Passage provided.
In addition, the proposed rule acknowledged that more small
businesses are performing contracts overseas and are faced with the
problem of how to treat those employees who reside in a HUBZone when in
the United States or its territories, but are temporarily residing
overseas to perform a contract. SBA proposed that it will consider the
residence located in the United States as an employee's residence, if
the employee is working overseas for the period of a contract. SBA
believes that as long as that employee can provide documents showing he
or she is paying rent or owns a home in a HUBZone, then the employee
should be counted as a HUBZone resident in determining whether the
small business meets the 35% HUBZone residency requirement. Because of
the change in Sec. 126.200(d)(3), discussed below--which treats an
individual as a HUBZone resident if that individual resided in a
HUBZone at the time his or her employer was certified into the HUBZone
program or at the time he or she first worked for the certified HUBZone
small business concern (i.e., the individual was hired after the firm
was certified into the HUBZone program), so long as he or she continues
to work for that same firm, even if the area where the individual lives
no longer qualifies as a HUBZone or the individual has moved to a non-
HUBZone area--this provision would have meaning only with respect to
firms that have employees performing overseas contracts and are
applying to the HUBZone program for the first time. An individual who
already qualified as a HUBZone resident for a certified HUBZone small
business would continue to be treated as a resident of a HUBZone for
HUBZone program eligibility purposes as long as he or she continued to
work for the same certified HUBZone small business.
SBA received six comments in favor of considering the U.S. address
of individuals working on overseas contracts as their addresses for
HUBZone residency purposes and one comment opposed to this change. SBA
also received three comments suggesting that SBA not consider the
address of employees working on overseas contracts at all as long as
they resided in HUBZones at the time of certification. As discussed
below, that is exactly what the change at Sec. 126.200(d)(3) will
accomplish. As such, SBA is adopting the rule as proposed.

Stated task 1. According to the HUBZone residency passage, how many comments did SBA receive opposing the use of the U.S. address for individuals working on overseas contracts?
Stated task 2. Reproduce the portion of the HUBZone residency passage that runs from "SBA received six" up to and including "rule as proposed.".

Stored data.
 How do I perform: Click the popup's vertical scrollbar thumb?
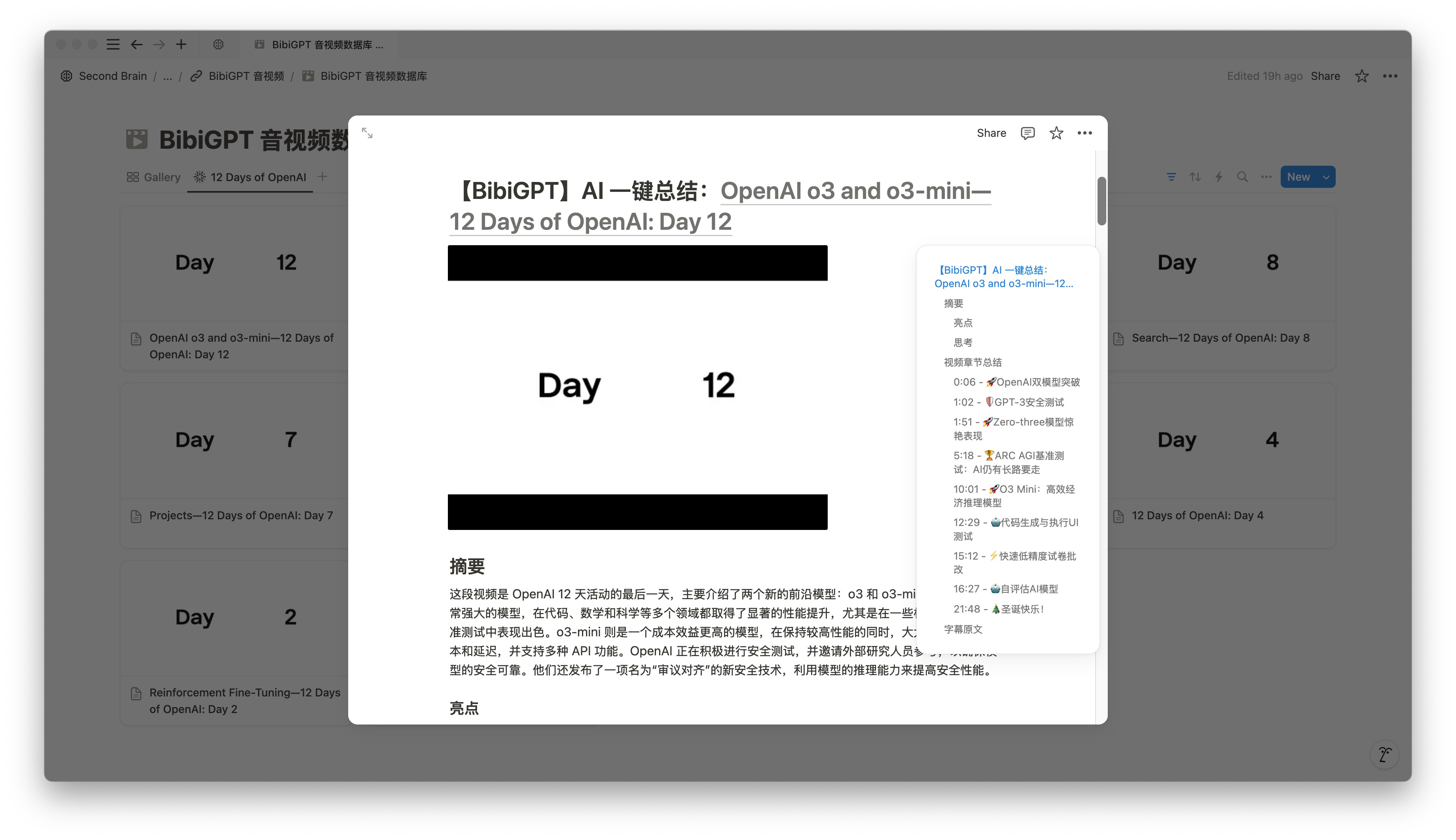(x=1101, y=201)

Written answer 1. One comment.

Written answer 2.
SBA received six comments in favor of considering the U.S. address
of individuals working on overseas contracts as their addresses for
HUBZone residency purposes and one comment opposed to this change. SBA
also received three comments suggesting that SBA not consider the
address of employees working on overseas contracts at all as long as
they resided in HUBZones at the time of certification. As discussed
below, that is exactly what the change at Sec. 126.200(d)(3) will
accomplish. As such, SBA is adopting the rule as proposed.